*ENTRIES SUPPLIED*.

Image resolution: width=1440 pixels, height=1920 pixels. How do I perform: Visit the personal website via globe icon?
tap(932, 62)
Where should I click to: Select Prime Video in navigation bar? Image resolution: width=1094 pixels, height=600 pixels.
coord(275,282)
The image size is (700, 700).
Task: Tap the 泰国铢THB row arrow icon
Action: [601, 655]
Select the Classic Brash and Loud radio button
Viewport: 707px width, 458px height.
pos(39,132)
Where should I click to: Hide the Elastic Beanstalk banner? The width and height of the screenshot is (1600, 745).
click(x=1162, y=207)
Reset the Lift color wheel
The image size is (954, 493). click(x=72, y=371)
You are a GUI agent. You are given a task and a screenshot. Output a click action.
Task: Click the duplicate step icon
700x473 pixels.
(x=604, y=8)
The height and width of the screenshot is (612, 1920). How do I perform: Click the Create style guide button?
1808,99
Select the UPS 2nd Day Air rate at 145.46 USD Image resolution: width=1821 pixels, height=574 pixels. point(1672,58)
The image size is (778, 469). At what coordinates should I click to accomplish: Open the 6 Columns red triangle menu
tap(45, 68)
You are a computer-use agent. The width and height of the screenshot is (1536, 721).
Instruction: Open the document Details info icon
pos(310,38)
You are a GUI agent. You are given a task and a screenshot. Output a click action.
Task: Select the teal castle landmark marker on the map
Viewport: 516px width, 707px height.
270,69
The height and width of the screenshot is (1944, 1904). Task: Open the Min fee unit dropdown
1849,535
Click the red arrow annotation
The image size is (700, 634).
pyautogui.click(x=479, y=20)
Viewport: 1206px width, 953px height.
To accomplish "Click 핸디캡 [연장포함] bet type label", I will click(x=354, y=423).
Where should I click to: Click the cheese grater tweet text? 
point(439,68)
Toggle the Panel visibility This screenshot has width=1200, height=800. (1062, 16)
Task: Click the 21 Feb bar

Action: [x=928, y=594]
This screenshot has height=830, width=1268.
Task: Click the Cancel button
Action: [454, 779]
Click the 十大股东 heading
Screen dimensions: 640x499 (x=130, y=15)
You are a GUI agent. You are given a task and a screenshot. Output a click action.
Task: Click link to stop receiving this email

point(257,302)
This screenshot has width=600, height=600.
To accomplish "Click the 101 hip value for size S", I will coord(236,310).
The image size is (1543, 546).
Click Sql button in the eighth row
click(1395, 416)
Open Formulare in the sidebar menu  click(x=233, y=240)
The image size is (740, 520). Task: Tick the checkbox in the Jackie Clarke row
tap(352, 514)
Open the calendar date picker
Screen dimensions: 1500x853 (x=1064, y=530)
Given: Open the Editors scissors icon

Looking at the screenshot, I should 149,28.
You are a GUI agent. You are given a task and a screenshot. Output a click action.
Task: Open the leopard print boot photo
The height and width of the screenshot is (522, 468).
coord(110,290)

*WORK INSTRUCTION*.
Which lines run from the one containing "The image size is (740, 520)." through the end of the material? Output them exactly.

*ANSWER*.
The image size is (740, 520). Task: Tick the checkbox in the Jackie Clarke row
tap(352, 514)
Open the calendar date picker
Screen dimensions: 1500x853 (x=1064, y=530)
Given: Open the Editors scissors icon

Looking at the screenshot, I should 149,28.
You are a GUI agent. You are given a task and a screenshot. Output a click action.
Task: Open the leopard print boot photo
The height and width of the screenshot is (522, 468).
coord(110,290)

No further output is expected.